You need to redesign your code.

You have no indication of how index2 fits into your scheme.

Jim Dempsey

George_M_4 · ‎07-12-2016

Thank you for your time. The first for loop was pasted in with an error, it should look like this:

for(index1 = 0; index1 < usable_array_size; index1++) {
             dblarray[index1] = (double)1.0;
}

The change above eliminates the nesting of parallel for loops. Rather than creating a benchmark, I'm just trying to learn to use OpenMP.

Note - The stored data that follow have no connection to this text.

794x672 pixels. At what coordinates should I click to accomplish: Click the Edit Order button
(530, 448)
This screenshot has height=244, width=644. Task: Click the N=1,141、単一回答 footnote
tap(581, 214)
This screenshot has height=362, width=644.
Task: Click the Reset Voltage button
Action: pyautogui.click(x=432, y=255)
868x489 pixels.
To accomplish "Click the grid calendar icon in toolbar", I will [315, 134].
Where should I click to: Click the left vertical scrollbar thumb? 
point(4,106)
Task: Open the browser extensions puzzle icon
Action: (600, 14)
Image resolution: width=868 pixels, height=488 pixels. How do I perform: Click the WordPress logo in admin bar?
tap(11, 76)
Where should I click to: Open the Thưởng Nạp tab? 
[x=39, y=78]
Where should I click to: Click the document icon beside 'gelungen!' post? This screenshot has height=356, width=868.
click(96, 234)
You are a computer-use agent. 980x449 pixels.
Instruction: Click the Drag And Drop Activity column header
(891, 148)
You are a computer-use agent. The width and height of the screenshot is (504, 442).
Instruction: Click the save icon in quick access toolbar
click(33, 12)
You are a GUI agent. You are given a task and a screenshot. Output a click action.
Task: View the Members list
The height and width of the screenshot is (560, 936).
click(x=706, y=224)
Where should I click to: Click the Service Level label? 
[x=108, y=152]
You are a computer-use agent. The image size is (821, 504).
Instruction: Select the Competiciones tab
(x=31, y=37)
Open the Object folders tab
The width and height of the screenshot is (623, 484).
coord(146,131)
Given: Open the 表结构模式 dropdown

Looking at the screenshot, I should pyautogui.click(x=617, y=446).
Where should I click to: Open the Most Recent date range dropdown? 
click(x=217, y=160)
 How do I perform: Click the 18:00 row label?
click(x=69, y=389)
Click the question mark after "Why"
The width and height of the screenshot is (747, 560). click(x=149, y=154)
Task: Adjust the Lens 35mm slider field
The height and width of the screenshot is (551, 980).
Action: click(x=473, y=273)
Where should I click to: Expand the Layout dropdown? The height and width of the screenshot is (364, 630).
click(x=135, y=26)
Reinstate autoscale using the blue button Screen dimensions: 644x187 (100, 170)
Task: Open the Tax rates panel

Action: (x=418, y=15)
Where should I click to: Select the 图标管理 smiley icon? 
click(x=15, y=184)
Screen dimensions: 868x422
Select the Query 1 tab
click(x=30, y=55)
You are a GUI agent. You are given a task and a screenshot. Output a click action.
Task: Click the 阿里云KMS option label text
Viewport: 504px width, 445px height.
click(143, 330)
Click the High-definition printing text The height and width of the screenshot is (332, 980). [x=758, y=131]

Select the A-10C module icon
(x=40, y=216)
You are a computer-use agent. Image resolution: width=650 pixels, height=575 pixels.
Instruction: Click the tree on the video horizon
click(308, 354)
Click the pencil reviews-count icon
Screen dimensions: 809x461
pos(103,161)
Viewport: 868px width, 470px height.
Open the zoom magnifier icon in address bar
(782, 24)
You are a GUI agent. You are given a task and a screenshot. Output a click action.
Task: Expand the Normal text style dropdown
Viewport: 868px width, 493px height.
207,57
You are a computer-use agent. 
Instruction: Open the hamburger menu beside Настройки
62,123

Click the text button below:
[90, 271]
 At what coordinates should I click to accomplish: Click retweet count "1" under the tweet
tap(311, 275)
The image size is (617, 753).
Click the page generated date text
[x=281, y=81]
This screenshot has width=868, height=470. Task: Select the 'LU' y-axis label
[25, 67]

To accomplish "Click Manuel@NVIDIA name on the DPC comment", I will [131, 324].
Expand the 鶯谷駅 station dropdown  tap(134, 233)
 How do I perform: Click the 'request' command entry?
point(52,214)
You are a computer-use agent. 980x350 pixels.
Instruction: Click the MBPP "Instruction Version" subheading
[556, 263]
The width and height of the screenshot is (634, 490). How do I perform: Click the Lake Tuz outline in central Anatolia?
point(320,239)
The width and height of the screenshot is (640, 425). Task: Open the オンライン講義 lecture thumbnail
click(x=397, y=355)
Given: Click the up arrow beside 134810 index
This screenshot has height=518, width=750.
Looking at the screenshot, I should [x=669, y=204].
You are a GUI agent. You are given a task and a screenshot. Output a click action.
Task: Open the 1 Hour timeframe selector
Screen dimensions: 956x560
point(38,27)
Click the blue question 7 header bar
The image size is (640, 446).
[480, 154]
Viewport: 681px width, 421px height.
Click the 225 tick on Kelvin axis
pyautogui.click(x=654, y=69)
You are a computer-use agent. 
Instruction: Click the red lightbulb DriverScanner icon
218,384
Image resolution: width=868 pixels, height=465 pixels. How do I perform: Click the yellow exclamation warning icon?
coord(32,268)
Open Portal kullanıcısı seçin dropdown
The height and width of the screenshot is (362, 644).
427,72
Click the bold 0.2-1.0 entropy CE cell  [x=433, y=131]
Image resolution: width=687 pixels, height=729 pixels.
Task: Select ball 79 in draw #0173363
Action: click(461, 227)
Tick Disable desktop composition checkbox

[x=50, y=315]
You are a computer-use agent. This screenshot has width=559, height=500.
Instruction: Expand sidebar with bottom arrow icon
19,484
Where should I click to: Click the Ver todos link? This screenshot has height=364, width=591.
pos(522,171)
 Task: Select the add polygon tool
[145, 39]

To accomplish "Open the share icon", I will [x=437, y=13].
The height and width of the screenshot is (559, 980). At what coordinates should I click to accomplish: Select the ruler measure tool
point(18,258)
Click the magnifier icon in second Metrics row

I thought threading the code to execute the same amount of total work on multiple cores would shorten the overall duration as measured by (end_time - begin_time). I think my code looks like roughly like this:

1. create array in L1 cache

2. establish parallel region

3. initialize values in array using parallel for loop

4. get the start time

5. use an outer for loop (index2) to iterate through a parallelized inner for loop (index1) to perform DP multiplication on each element of array

6. get the end time

7. print the elapsed time

I think the "#pragma omp for schedule(static)" around the inner for loop should subdivide the inner loop among the cores I've set using omp_set_num_threads(threads), and decrease the measured execution time. The elapsed time in step 5 instead grows as I increase the number of threads. I've made sure my array in L1 data cache is a multiple of the number of threads and cache line length.

I don't understand the reason for the increase in execution time when adding threads. I don't think I'm false sharing or have data loop dependencies that would affect execution time, or do I? Should not the threads each perform part of the total workload and therefore decrease the time?

jimdempseyatthecove · ‎07-13-2016

>>1. create array in L1 cache

The L1 cache is sharable only within the scope of the hardware threads residing within a single core. Did you intend to say: Create an array who's size fits within the sum of the L1 caches of all the cores to be used? Note, L2 is also shared amongst threads within same core, *** but on some CPU designs, not most, two cores may share the same L2. You can use CPUID/CPUIDX to determine how L2 is shared.

>>3. initialize values in array using parallel for loop

The array section as used by each thread, possibly multiple threads per core, will, depending on size of section and sizes of various cache levels, will as a byproduct potentially populate L1 or L2 or L3 or not. It is important here that the same threads initializing the data are the same threads later manipulating the same locations.

If dblarray is the only block of memory being worked on, then on most CPUs L1 cache is 32KB or 4096 doubles. Your CPU with 18 cores should have a capacity of 73,728 doubles... less some amount for local variables. Possibly a dblarray size of 72,000 doubles would fit in the L1s (assuming all cores utilized).

Note, if your input parameters chose 4096 for the number of doubles to allocate, then each thread would work on only 227 or 228 variables. The amount of work is too little to amortize the overhead of barriers inside your timed loop.

Jim Dempsey